━━━ Excerpted data

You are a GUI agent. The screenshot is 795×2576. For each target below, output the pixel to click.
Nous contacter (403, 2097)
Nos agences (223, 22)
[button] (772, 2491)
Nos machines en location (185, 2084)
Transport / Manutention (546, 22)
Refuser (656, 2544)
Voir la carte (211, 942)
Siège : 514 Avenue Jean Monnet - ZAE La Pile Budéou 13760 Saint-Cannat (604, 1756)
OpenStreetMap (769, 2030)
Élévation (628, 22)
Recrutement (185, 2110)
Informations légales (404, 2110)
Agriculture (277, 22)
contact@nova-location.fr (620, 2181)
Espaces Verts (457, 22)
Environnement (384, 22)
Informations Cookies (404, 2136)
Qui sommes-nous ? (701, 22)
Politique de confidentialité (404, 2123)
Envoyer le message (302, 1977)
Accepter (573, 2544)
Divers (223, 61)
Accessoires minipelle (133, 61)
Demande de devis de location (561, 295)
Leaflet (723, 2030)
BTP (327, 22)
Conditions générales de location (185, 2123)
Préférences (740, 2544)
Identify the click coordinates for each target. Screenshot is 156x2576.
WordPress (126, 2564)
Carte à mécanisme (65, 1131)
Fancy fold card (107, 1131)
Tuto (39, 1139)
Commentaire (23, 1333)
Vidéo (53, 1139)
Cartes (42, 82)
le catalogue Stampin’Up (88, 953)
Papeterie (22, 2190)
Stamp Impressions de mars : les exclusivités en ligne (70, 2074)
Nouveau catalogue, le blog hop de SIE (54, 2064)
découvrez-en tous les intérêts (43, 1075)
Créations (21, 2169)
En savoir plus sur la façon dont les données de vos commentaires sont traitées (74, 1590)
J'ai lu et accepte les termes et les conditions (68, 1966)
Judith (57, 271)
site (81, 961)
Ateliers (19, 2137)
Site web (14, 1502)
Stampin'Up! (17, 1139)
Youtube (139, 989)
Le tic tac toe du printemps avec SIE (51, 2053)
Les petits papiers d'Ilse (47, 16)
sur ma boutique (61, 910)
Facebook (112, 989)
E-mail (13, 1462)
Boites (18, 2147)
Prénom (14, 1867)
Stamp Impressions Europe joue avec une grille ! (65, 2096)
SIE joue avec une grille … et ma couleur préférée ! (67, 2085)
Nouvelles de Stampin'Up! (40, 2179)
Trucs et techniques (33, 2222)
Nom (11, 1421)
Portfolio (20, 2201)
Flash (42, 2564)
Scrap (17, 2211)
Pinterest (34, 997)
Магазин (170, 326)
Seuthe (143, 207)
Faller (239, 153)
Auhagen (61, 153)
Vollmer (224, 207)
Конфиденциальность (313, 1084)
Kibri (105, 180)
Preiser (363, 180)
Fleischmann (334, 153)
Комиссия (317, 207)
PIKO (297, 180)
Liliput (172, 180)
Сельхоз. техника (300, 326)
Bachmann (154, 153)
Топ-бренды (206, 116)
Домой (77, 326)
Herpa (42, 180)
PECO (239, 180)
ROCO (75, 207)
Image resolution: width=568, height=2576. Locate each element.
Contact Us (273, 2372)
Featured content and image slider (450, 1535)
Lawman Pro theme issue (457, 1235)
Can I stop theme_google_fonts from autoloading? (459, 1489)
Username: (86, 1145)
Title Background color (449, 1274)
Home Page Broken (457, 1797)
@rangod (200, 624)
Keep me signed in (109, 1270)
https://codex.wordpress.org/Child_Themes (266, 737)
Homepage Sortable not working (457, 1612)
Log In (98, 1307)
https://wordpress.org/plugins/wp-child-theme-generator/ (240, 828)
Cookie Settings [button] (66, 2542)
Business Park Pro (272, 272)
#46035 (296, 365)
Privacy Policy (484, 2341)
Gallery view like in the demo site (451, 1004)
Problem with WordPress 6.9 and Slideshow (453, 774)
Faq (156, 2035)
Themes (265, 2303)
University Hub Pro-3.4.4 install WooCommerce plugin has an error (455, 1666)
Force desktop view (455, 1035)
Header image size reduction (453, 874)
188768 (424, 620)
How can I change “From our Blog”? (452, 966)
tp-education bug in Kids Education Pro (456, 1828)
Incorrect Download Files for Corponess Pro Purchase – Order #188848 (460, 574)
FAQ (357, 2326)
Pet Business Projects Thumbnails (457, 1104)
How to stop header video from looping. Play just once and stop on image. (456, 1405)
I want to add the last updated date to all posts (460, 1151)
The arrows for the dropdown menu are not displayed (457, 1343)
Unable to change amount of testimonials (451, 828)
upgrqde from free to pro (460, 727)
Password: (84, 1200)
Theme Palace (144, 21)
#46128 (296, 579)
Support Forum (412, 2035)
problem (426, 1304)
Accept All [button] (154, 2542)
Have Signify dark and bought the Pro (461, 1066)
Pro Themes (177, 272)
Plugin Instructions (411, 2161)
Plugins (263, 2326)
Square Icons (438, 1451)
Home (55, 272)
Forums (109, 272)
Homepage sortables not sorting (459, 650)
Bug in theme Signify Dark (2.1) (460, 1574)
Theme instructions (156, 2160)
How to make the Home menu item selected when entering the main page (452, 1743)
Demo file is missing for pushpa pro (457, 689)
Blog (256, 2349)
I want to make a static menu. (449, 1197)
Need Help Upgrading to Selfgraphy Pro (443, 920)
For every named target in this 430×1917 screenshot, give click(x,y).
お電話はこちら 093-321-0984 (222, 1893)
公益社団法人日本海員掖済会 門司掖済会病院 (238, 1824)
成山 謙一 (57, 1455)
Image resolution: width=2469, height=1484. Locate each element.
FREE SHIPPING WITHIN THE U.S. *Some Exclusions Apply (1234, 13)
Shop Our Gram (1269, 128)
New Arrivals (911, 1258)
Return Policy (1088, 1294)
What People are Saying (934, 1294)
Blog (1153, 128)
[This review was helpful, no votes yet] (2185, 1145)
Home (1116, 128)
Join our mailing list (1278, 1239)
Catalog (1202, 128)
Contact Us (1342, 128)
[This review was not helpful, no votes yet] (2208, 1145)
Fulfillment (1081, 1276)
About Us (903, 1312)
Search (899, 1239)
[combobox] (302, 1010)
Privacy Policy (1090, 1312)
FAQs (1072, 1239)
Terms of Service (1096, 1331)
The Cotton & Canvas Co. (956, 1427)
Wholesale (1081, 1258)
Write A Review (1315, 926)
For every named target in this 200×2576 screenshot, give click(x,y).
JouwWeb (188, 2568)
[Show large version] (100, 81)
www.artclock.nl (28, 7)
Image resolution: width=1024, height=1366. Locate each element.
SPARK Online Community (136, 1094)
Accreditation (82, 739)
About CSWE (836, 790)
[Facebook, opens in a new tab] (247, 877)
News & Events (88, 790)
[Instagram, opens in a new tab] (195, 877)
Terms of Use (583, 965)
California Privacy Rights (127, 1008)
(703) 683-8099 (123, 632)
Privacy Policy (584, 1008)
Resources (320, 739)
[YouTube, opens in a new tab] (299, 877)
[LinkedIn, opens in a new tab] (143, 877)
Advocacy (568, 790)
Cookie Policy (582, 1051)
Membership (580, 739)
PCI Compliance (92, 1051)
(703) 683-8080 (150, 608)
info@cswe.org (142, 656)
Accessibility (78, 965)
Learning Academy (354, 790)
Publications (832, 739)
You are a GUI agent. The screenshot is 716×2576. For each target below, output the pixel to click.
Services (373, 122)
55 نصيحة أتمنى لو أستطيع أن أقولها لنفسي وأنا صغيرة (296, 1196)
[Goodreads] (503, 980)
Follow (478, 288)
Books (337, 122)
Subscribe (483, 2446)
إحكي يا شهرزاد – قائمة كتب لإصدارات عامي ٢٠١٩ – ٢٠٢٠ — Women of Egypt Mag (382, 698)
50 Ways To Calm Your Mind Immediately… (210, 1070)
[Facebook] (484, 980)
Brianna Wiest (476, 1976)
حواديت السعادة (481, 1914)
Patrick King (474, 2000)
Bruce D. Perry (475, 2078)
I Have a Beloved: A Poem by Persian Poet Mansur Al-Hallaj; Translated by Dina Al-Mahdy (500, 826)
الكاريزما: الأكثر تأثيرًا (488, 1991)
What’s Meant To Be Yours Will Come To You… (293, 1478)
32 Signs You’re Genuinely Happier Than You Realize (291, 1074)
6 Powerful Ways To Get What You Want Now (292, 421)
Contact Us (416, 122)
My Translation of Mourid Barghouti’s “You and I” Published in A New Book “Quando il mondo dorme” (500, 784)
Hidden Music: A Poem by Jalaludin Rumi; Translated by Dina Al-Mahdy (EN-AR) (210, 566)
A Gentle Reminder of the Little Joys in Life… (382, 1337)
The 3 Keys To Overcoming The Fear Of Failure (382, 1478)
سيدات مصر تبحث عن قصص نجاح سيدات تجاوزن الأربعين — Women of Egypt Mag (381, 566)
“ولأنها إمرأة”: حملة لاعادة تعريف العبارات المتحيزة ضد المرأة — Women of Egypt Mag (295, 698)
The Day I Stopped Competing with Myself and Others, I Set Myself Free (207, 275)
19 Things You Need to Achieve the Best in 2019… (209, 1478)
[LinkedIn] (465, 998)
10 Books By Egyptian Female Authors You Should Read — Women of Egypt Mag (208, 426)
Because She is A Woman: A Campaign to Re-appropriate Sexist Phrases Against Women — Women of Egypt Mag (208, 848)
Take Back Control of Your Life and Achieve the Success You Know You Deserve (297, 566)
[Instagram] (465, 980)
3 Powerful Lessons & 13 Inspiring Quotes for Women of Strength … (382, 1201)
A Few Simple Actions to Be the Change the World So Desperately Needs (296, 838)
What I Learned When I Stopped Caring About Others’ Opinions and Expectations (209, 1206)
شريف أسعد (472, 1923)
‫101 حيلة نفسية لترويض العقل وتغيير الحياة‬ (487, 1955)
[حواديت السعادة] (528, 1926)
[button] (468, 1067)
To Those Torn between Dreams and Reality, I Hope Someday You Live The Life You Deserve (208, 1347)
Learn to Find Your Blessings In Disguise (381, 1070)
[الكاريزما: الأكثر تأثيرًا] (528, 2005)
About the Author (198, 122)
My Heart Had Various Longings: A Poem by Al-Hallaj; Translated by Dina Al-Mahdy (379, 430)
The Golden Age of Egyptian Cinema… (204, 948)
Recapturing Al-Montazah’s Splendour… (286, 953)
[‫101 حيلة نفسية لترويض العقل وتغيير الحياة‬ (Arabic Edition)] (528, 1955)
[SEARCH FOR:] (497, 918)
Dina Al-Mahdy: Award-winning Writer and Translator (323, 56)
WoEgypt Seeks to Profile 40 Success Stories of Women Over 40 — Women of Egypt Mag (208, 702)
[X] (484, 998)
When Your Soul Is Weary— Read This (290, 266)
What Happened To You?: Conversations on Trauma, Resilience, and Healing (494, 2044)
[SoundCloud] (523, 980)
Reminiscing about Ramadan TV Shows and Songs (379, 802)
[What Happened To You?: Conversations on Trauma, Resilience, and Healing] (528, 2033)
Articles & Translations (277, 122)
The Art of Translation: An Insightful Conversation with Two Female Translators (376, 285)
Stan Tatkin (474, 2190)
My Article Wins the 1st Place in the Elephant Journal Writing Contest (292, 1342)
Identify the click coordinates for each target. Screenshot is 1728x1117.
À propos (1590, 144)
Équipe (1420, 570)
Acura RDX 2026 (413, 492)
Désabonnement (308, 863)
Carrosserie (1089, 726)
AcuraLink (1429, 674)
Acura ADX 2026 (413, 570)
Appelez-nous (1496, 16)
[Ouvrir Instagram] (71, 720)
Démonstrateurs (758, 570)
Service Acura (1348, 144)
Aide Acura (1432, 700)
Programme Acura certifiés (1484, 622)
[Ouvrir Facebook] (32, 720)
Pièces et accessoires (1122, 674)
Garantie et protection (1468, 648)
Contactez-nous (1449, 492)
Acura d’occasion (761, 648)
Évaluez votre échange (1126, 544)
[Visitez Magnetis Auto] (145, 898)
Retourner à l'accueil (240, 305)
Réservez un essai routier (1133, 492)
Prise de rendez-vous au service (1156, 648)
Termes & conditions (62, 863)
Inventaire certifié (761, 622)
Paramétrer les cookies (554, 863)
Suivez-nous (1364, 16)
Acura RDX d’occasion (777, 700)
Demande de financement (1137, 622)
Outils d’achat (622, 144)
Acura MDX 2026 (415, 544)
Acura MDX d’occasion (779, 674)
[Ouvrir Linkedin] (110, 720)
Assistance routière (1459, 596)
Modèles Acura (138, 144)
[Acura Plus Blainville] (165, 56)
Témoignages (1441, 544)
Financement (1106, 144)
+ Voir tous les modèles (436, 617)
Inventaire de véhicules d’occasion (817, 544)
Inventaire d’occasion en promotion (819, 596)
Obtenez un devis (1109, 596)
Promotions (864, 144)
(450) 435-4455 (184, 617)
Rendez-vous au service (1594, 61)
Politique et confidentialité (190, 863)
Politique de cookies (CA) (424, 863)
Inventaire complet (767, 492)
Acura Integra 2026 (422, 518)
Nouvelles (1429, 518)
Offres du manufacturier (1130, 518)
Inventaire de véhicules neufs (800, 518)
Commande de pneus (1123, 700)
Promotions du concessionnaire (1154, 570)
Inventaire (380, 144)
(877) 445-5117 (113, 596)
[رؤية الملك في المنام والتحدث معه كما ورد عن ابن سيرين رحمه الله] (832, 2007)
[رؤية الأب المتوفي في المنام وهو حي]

━━━━━━

§ **What you have to do**
Give back, word for word, only the lines above from the line holding "(703) 683-8080 (150, 608)" to the line holding "My Translation of", both included.

§ **Response**
(703) 683-8080 (150, 608)
info@cswe.org (142, 656)
Accessibility (78, 965)
Learning Academy (354, 790)
Publications (832, 739)
You are a GUI agent. The screenshot is 716×2576. For each target below, output the pixel to click.
Services (373, 122)
55 نصيحة أتمنى لو أستطيع أن أقولها لنفسي وأنا صغيرة (296, 1196)
[Goodreads] (503, 980)
Follow (478, 288)
Books (337, 122)
Subscribe (483, 2446)
إحكي يا شهرزاد – قائمة كتب لإصدارات عامي ٢٠١٩ – ٢٠٢٠ — Women of Egypt Mag (382, 698)
50 Ways To Calm Your Mind Immediately… (210, 1070)
[Facebook] (484, 980)
Brianna Wiest (476, 1976)
حواديت السعادة (481, 1914)
Patrick King (474, 2000)
Bruce D. Perry (475, 2078)
I Have a Beloved: A Poem by Persian Poet Mansur Al-Hallaj; Translated by Dina Al-Mahdy (500, 826)
الكاريزما: الأكثر تأثيرًا (488, 1991)
What’s Meant To Be Yours Will Come To You… (293, 1478)
32 Signs You’re Genuinely Happier Than You Realize (291, 1074)
6 Powerful Ways To Get What You Want Now (292, 421)
Contact Us (416, 122)
My Translation of Mourid Barghouti’s “You and I” Published in A New Book “Quando il mondo dorme” (500, 784)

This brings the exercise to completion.